» Task prompt: In the entries that follow, which lines hold the string "with"? List them.

» Data for review:
──────────────────────────────

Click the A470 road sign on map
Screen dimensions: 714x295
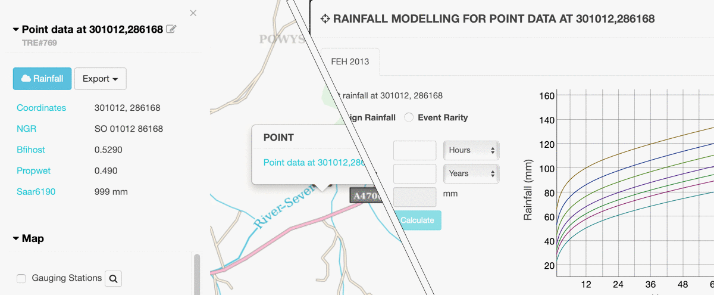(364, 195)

──────────────────────────────

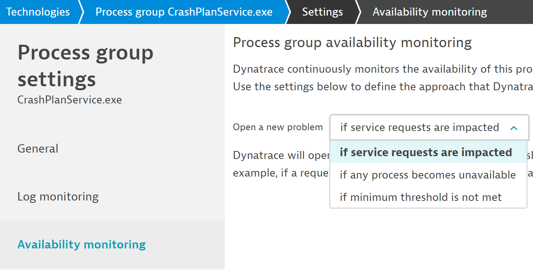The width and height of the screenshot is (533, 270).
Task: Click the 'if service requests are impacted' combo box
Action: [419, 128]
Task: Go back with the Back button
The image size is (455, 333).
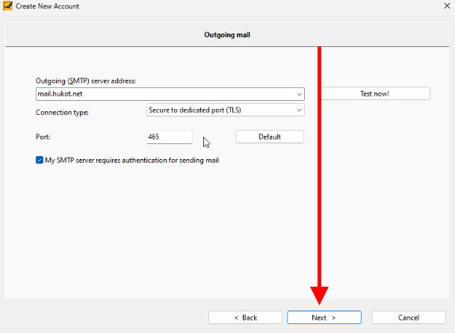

──────────────────────────────

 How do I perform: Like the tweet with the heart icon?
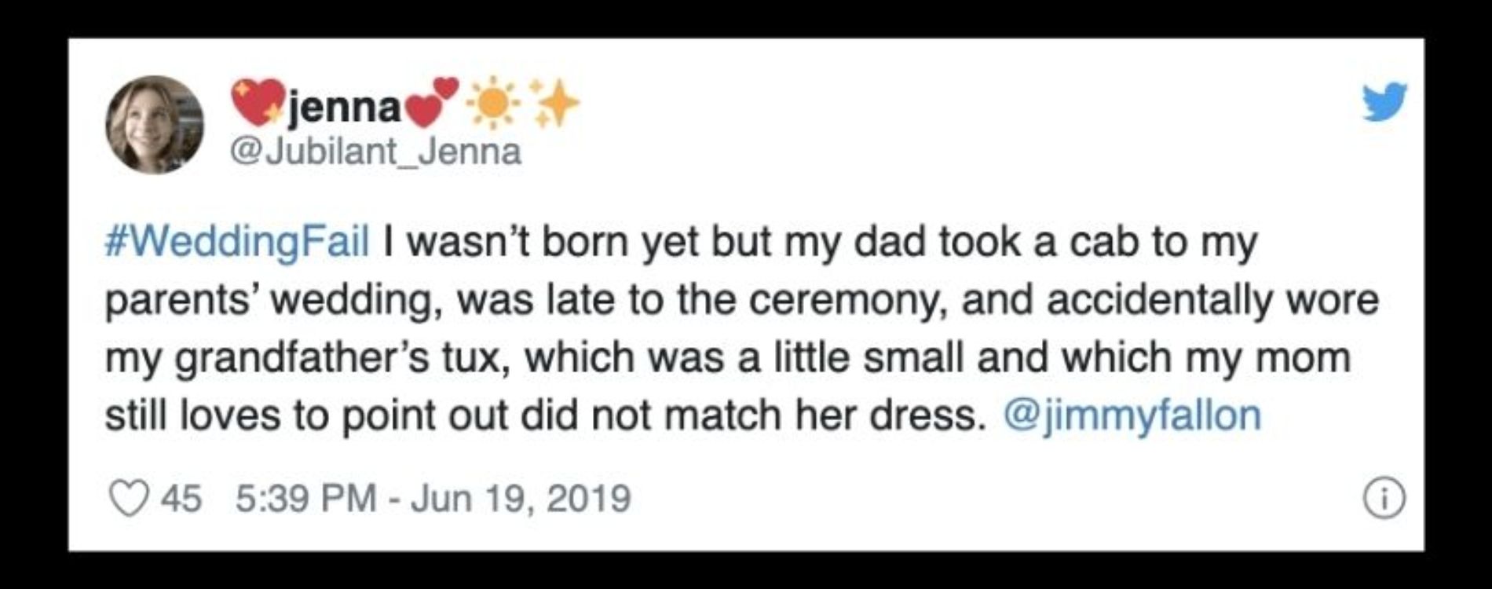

──────────────────────────────

» Exercise answer:
Task: Go back with the Back button
 How do I perform: Like the tweet with the heart icon?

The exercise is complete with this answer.